A second humanitarian disaster that relief agencies have been warning about for months looks imminent after heavy snow began falling in the northern region of Pakistan still recovering from last October’s devastating earthquake.
On Monday, hundreds of thousands of displaced families living in camps across Pakistani-administered Kashmir (AJK) and North West Frontier Province (NWFP) woke to find that many of their tents had collapsed under the weight of snow, said emergency relief organization Oxfam
“Thousands have already been suffering from freezing temperatures across the region for weeks, with children and the elderly especially prone to cold-related illnesses,” said Oxfam spokesperson Shaheen Chughtai in the Pakistani capital Islamabad.
He said great efforts had been made to supply the affected areas with water and sanitation facilities, blankets and shelter since the disaster. However, the relief effort has been hampered by several issues, including the sheer scale of the disaster, difficult terrain and the slow arrival of promised funds.
“We have been urging the international community for weeks to speed up the delivering of aid and fulfil its pledges of money. A second wave of deaths is now inevitable unless more help and protection is sent immediately.”
Snow started falling on New Years Day and continued through Monday. The Pakistani meteorological department said parts of the earthquake affected region received more than two feet of snow.
Many roads in the mountainous north were blocked by snow and landslides – a constant hazard with frequent tremors continuing to rattle the region. Helicopter flights – vital for supplying assistance to the most remote areas – have been grounded by the bad weather.
Around three million people were affected by the 8th October earthquake, which registered 7.6 on the Richter scale. It is estimated that at least 73,000 people were killed directly and a similar number left injured.
The United Nations’ World Food Programme said recently that more than two million people in the affected region were not receiving adequate supplies of food.

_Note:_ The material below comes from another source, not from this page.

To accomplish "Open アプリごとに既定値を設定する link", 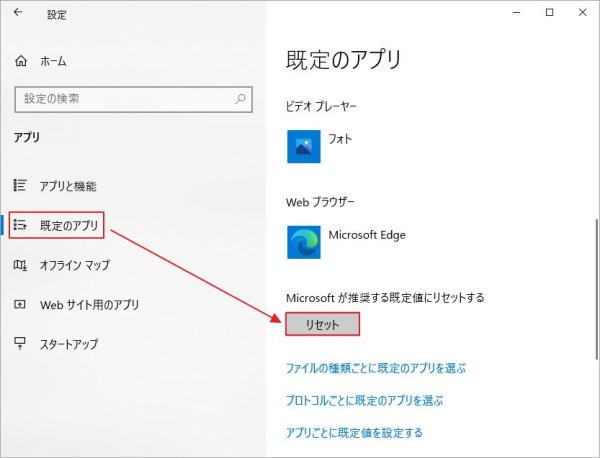I will click(354, 433).
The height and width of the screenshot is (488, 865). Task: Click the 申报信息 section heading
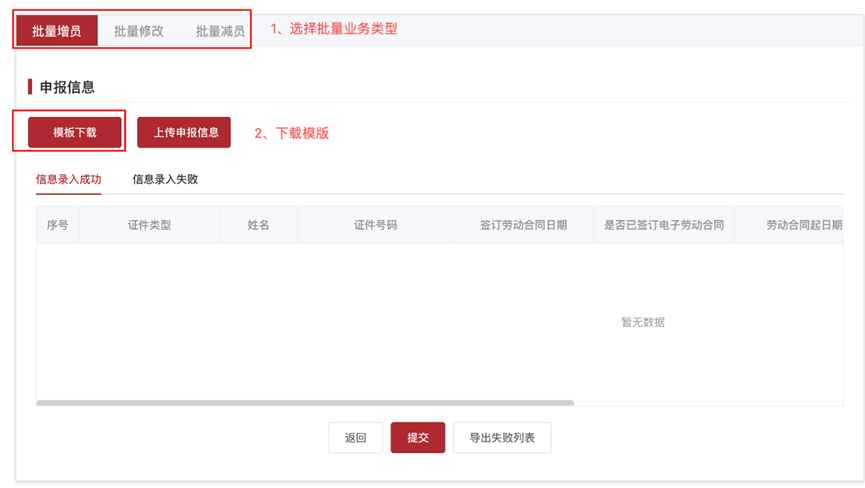click(67, 87)
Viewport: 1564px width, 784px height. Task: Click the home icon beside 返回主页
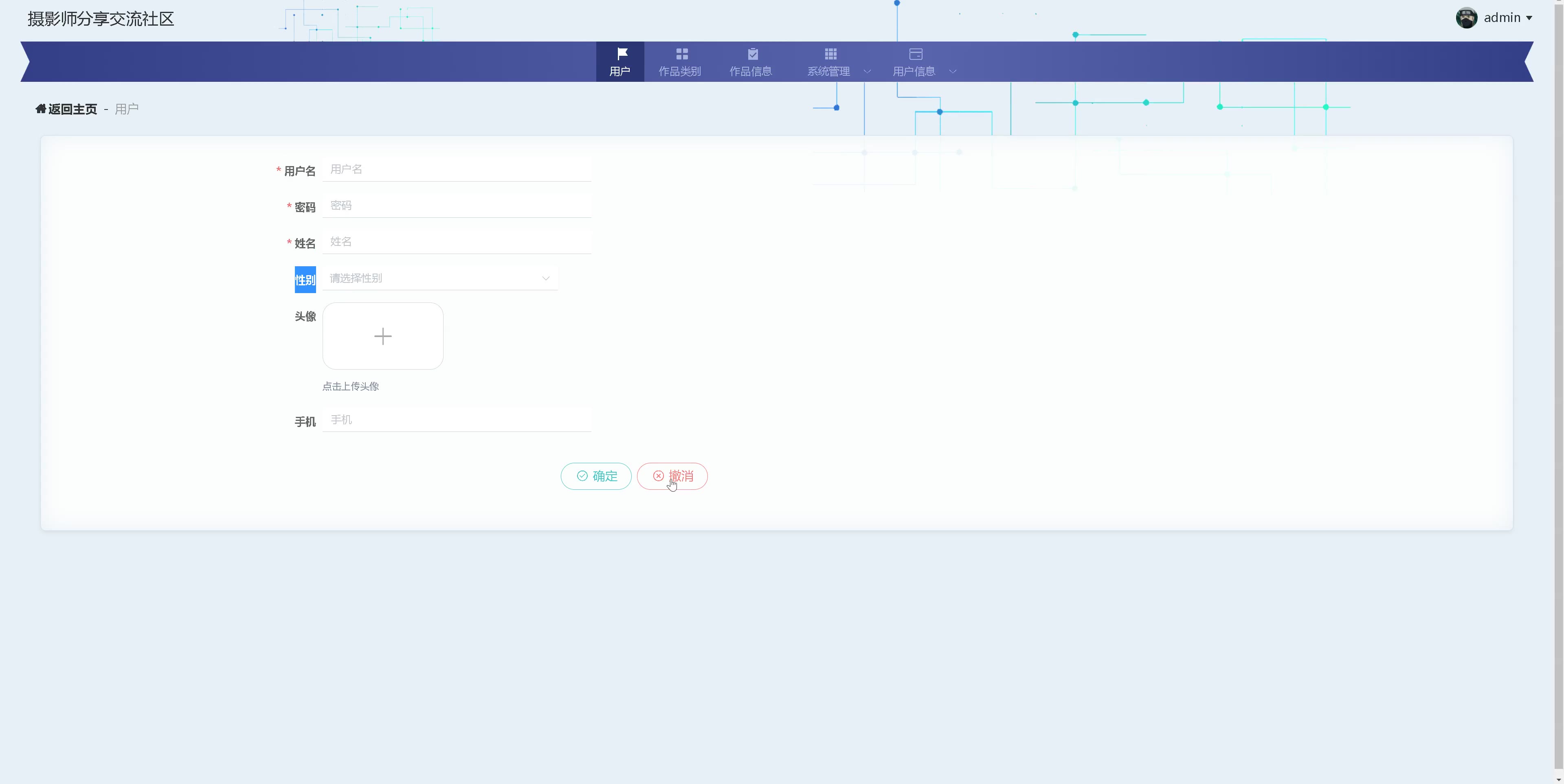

Aid workers have been hampered by the inaccessibility of many of the towns and villages in the region. Additionally, although the UN has attempted to scale up its response, international pledges to its earthquake emergency fund have been slow to arrive. Less than half of the promised money for its “flash appeal” had arrived more than two months after the earthquake.
Trying to stay warm amid freezing temperatures has been a serious problem. Most of the tents rushed to the region were unsuitable for harsh winter conditions and there has been a shortage of blankets. However, the crowded spontaneous camps are vulnerable to fires and several deaths have resulted after tents caught fire.
Working in a total of 114 camps, Oxfam has helped more than 285,000 beneficiaries. Specialising in providing water and sanitation facilities, the relief organisation has been winterising existing tents, sending blankets as well as supplying materials such as corrugated iron sheets, ropes, tarpaulin sheets and nails for locals to assemble sturdier structures known as bandis.
“People at the camps tell me they fear for their children,” said Chughtai. “Conditions were already tough even at the best organised camps. As the snow continues to fall, the risk of many more deaths is rising.”